[Stored data]
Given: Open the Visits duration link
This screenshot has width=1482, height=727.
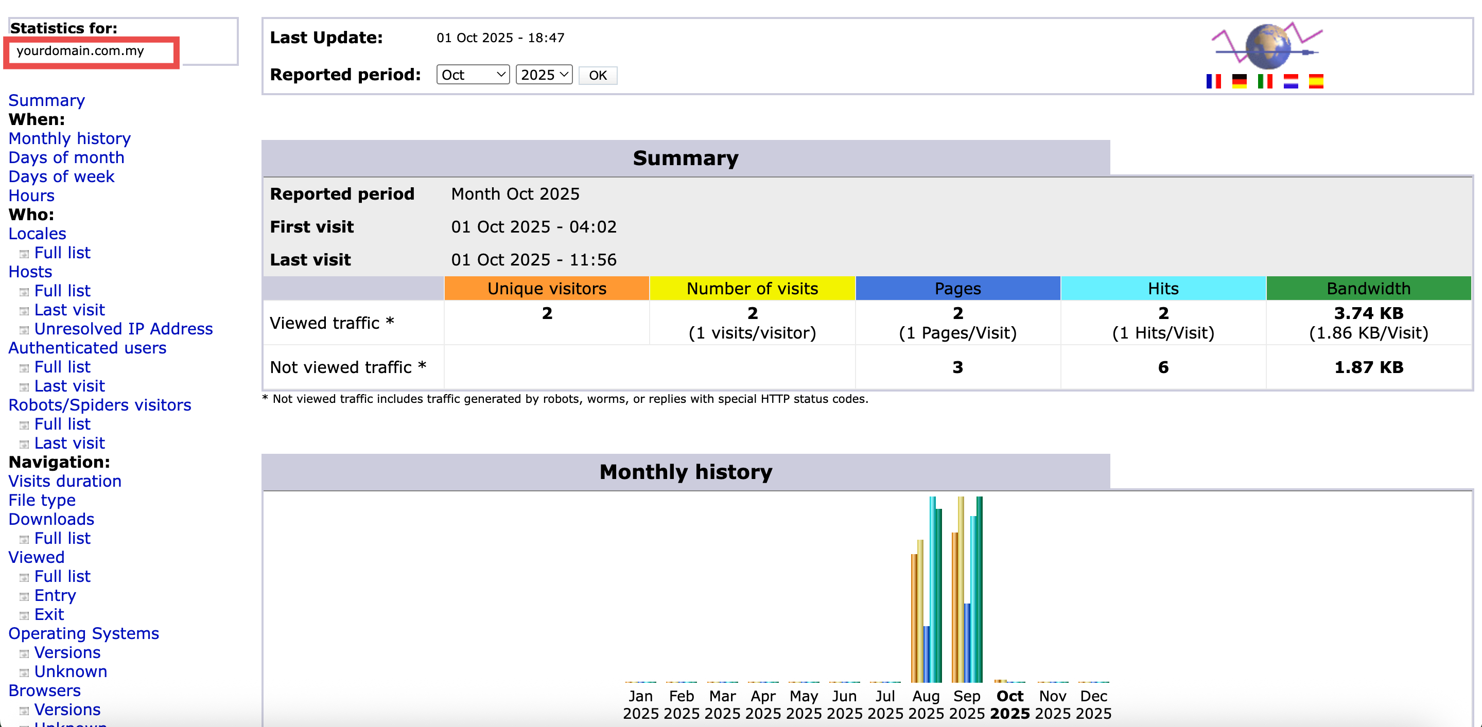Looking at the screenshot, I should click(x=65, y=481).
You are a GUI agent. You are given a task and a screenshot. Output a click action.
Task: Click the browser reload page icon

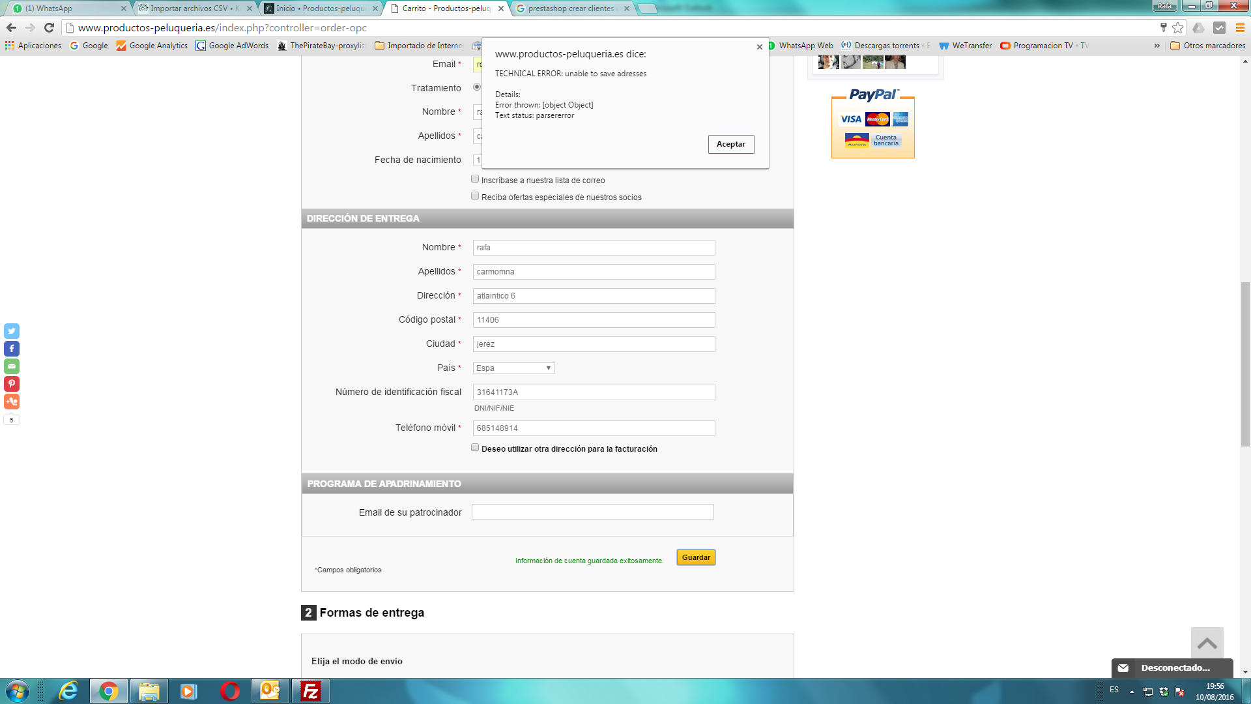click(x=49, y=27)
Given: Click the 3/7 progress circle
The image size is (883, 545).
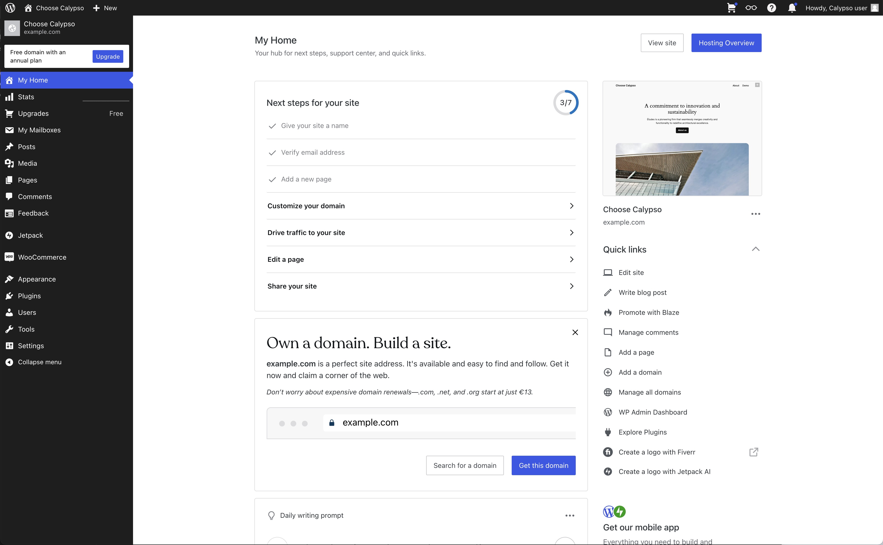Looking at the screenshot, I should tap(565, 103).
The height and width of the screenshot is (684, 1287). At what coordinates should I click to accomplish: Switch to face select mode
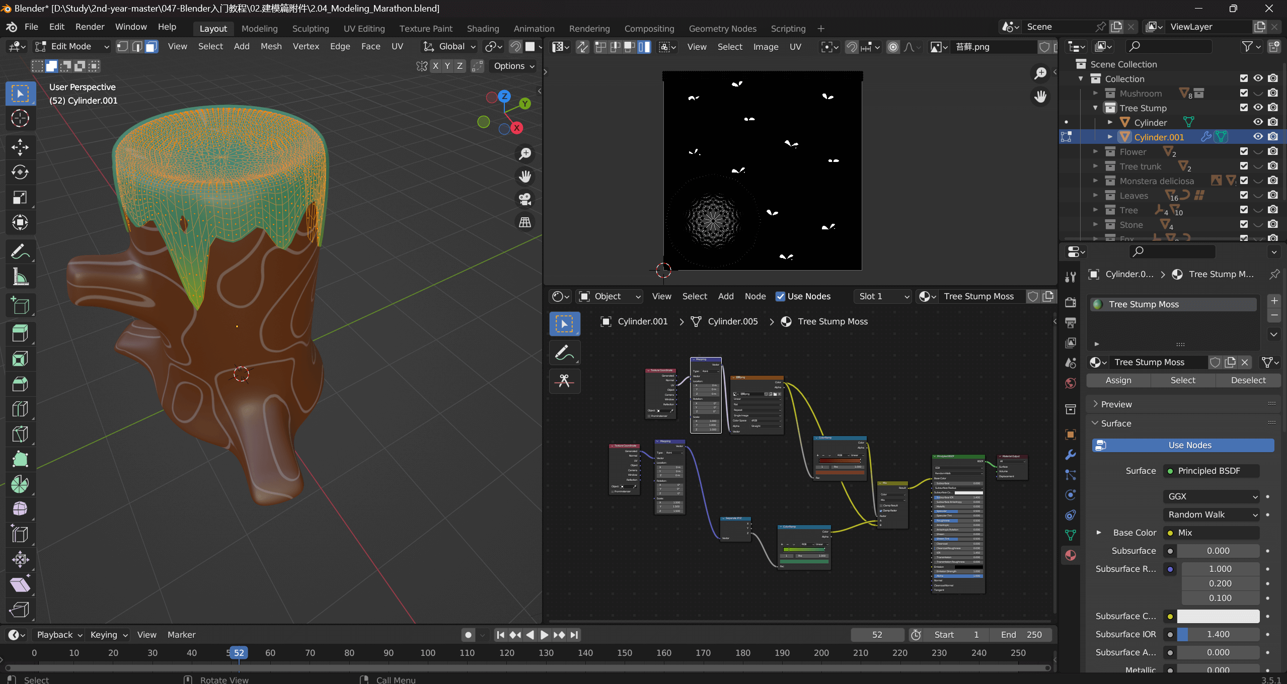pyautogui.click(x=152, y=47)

What the task asks: In the entries above, find the line containing "The height and", then please retype it and every line after it through the last, exactly as written, omitting pictures.

Solution for this exercise:
The height and width of the screenshot is (684, 1287). At what coordinates should I click to accomplish: Switch to face select mode
pyautogui.click(x=152, y=47)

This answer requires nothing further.